So I didn't notice this thread earlier this year, but I figured I'd just chime in to voice my progress.
I'm down to 185 from 203lbs. over the past 5-6 weeks. Would love to get to 165, but I'll settle for 170 if the extra weight is a muscle issue rather than a fat issue.
Finally just decided "fuck it." I've always been a bit on the heavy side (I'm 5'6"), and it's always been an annoyance. Now, I'm built a bit wider than average, so I don't ever see myself weighing less than say, 150, without looking just sickly. Which is fine. As long as I feel good (and I'm no longer in the military, so FUCK their stupid waist-measurement/BMI bullshit). I've got a backpacking trip in Banff at the end of the month so I figured I should buckle down. Hoping to get below 180 before that.
I changed as much as I could without making it really obnoxious with my wife (she's tiny, and is trying to lose a few pounds as well, but her metabolism actually
likes her):
- Tried to cut out as many processed carbs as possible (been pretty good about this. Most I'd do is start my day with a bowl of cereal with almond milk)

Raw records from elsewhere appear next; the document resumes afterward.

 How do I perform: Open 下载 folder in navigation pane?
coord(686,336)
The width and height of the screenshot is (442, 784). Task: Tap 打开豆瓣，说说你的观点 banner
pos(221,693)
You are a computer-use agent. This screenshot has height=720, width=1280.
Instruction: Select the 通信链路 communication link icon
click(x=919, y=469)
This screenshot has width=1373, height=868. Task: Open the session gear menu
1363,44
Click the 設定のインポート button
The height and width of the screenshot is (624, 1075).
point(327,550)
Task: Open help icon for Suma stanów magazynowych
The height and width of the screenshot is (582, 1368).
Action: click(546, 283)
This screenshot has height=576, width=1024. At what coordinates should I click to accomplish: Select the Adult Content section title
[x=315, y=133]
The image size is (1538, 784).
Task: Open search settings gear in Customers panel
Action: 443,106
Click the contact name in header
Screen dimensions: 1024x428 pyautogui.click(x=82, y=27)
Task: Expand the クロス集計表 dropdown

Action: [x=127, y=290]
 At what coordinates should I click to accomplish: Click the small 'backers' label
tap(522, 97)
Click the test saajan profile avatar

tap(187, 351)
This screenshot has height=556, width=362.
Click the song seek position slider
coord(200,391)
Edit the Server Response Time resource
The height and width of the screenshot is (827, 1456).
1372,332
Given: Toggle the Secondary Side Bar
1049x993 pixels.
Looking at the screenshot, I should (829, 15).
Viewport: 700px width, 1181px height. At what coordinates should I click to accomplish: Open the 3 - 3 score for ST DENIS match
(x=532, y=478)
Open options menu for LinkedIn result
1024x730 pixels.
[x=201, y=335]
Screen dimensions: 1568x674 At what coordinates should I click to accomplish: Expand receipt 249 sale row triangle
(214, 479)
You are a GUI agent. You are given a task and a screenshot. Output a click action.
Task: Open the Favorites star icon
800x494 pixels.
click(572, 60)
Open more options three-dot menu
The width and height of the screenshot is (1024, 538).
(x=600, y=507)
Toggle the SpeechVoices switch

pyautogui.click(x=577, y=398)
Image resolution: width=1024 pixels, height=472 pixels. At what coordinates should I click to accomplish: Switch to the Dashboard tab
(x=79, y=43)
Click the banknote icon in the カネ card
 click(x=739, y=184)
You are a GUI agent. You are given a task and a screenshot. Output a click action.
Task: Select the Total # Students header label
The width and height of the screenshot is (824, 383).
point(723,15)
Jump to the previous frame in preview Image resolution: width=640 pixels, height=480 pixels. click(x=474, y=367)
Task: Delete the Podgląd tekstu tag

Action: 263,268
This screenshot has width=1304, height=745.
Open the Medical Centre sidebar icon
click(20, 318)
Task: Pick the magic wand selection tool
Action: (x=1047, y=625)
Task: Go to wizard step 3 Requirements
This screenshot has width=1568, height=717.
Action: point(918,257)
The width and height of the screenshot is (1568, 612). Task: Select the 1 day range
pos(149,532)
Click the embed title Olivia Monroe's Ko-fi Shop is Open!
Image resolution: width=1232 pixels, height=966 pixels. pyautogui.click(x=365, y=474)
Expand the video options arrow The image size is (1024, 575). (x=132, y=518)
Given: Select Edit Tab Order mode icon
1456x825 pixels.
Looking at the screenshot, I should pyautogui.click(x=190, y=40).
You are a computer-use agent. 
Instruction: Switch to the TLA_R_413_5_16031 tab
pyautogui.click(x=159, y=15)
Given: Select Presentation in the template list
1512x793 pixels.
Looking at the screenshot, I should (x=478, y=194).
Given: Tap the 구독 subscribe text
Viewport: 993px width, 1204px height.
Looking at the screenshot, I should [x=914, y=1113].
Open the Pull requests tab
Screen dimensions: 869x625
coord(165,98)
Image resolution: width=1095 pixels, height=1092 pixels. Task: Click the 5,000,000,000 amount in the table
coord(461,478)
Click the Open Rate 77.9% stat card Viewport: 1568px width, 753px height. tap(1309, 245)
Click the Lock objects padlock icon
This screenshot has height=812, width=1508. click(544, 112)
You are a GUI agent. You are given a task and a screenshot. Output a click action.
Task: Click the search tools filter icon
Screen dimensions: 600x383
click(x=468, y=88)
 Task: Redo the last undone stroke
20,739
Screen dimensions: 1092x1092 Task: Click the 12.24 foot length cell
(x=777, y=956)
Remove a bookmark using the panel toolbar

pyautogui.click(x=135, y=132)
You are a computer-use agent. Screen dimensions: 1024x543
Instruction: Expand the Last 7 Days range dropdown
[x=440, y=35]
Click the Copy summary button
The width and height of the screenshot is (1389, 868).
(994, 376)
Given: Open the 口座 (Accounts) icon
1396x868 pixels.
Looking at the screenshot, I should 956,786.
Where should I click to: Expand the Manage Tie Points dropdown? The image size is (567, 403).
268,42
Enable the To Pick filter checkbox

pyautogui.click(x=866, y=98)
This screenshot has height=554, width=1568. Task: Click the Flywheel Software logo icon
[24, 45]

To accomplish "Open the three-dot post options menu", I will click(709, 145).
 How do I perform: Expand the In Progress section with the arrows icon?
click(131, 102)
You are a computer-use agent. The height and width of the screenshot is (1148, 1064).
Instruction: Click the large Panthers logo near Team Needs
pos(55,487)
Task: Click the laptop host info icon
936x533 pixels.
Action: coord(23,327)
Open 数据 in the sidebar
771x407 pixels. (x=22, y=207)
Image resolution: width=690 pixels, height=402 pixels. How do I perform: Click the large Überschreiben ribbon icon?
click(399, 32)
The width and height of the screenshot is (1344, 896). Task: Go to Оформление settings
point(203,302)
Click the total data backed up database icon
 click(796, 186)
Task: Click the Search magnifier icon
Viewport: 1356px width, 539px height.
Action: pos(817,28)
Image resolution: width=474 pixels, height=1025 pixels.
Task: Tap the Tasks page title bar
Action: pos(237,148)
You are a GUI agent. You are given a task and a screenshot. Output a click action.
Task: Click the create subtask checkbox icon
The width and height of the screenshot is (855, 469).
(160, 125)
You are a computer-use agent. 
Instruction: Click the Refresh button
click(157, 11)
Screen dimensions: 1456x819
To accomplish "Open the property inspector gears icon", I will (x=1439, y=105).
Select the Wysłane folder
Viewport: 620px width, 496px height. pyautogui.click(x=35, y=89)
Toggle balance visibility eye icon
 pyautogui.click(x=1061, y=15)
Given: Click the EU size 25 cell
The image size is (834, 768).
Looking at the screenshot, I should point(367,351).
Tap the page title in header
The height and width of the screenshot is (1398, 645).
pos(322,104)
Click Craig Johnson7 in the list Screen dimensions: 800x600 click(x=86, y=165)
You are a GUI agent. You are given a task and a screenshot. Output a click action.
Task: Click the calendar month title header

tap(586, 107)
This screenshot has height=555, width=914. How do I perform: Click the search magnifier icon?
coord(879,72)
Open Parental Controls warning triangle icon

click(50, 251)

- Upped protein and veggie intake everywhere else.
- Had a few days here and there where my caloric intake was purposefully restricted. Like 800-1200 cals. Not that often, but if I was in a slump.
- Increased cardio. I suck at waking up in the morning to workout, but I forced myself to do it on days where I couldn't immediately get home from work and workout. Usually about 45 mins a day or more.
- Had a rest day each week for cardio. Don't want to hurt myself.
- Had a cheat day once a week. Nothing too extravagant, but if we want to go out for dinner I don't mind sharing a plate of fries.
- No booze. Been booze-free for two months. Told myself I'm not allowed to have any until I make my goal. I may have a slight drinking problem (just finished an outpatient program for that...it was really easy though, not really sure how serious my problem is), so I'll have to be wary of that going forward.
- Tried to substitute most of my daily drinks with water. I still have a slight addiction to diet soda, but I've at least cut down on it.
- I instituted a "workout challenge" at work. Well, sorta. My initial plan was to get down and do some pushups or something every 30 minutes, but then my co-workers joined in. So now we do Mon/Thu -> Pushups, Tues/Fri -> Squats, Wed -> Crunches/Obliques. It only takes like 30 seconds each time, and you just add up your total throughout the day. Current totals are something like 500 pushups, 600 squats, and 350 crunches. I have a spreadsheet at work.
Anyway, just thought I'd chime in. I have a 203 lbs pic somewhere, but not on me. I'll try to remember to post a before/after at some point with my progress.
Good luck!
EDIT: Side note: Quest bars are delicious and surprisingly filling!
EDIT 2: Oh, right. I also got a new Fitbit (lost my old one on the subway) and that has helped me too. Just having the reminder is nice. I sync it with MFP, though I'm not always great at putting in the calories. But it's definitely recommended.
EDIT 3: I've been lifting at home too, so that helps too!